Lanefan
Victoria Rules
Same here - except I've never used xp-for-treasure.We played published modules (as is) as well as a lot of homebrew stuff. We followed the treasure tables for monsters for loot, neither adding nor subtracting from the results. When I DMed AD&D (which was most of the time), it was always "let the dice fall as the may". If I rolled up a vorpal sword for a Giant Beaver a party of 3rd-level characters defeated, they got a vorpal sword. Sometimes that was a huge boon in xp (such an item was worth 10,000 XP after all!), as even divided by the 5 characters would be enough alone to be half the XP they need to level!

All three differ.Either way, as I have said repeatedly, awarded XP for treasure was typically maybe half (at best) of the total XP accumulated. Some times it was more, most times it was less. Now, it is subjective to the DM. If they want faster leveling, the award treasure at a higher ratio, using 1-1 as a baseline for an average encounter instead of something hard. I typically awarded 1 XP per 5 gp recovered for the average (think moderate in 5E) encounter.
As far as the per session comment, it has nothing to do with adventures. I am simply talking about the rate in playing time at which characters in 5E level compared to AD&D. Of course it varies from group to group. In 5E the suggested rate is a level per 2-3 sessions (4-hour), in AD&D we would be lucky to level in twice that time. In our CoS game we made level 6 in only 8 sessions (granted, we accomplished a lot), but that is pretty fast and was simply by the XP awarded for defeating what we encountered.

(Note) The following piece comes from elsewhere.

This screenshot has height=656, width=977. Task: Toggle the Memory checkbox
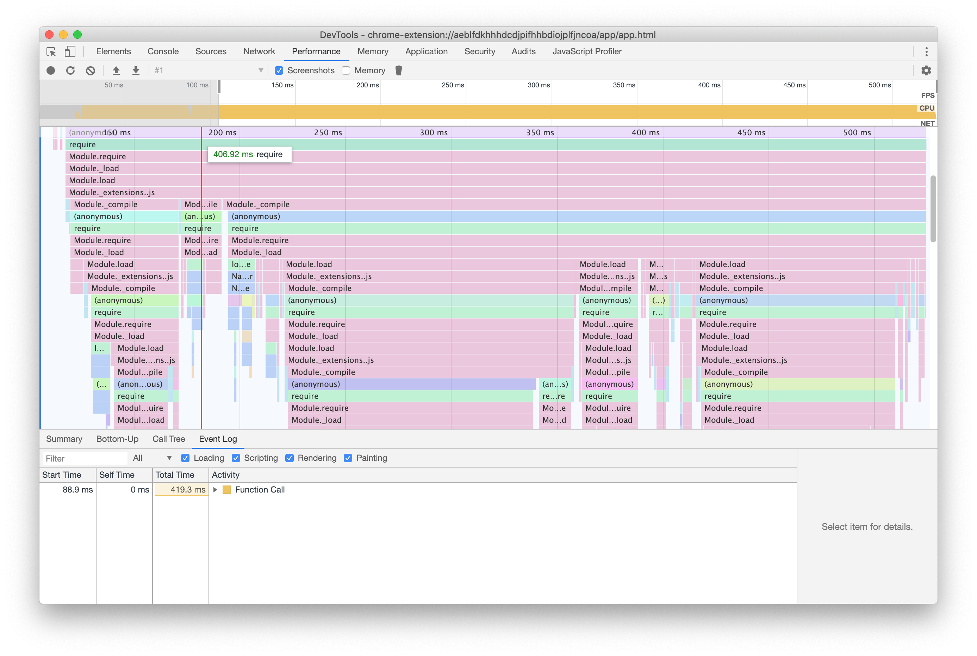345,70
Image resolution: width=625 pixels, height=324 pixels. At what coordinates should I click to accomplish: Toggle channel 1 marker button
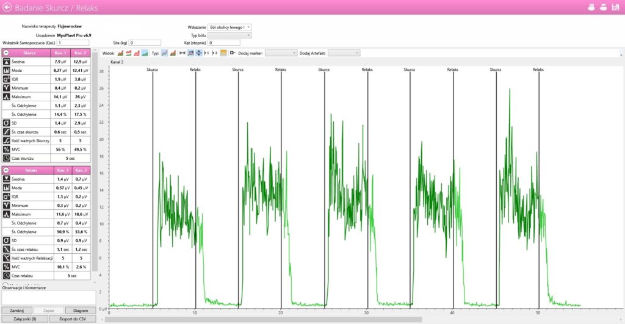click(207, 53)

In the long run, if you disagree with my experiences and they differed from yours that is fine and just say so, but what someone else did as their analysis is immaterial to me and my experiences.
Your ratio differs from the analysis; yours is actually closer to what I'd expect. Mine differs from both in never having used xp-for-treasure. But for me the analysis is still relevant as were I to ever go to a xp-for-treasure system its in-depthness gives me a vague baseline as to what to expect.
As for comparing campaigns etc. within an edition or across editions, I've always found that using a by-adventure comparison works best as it filters out and ignores the variables of real time, session length/frequency, and so forth and thus gives a valid apples-to-apples measure.
And it's edition-agnostic: most D&D campaigns across all editions have been made up of reasonably discrete (and thus countable) adventures.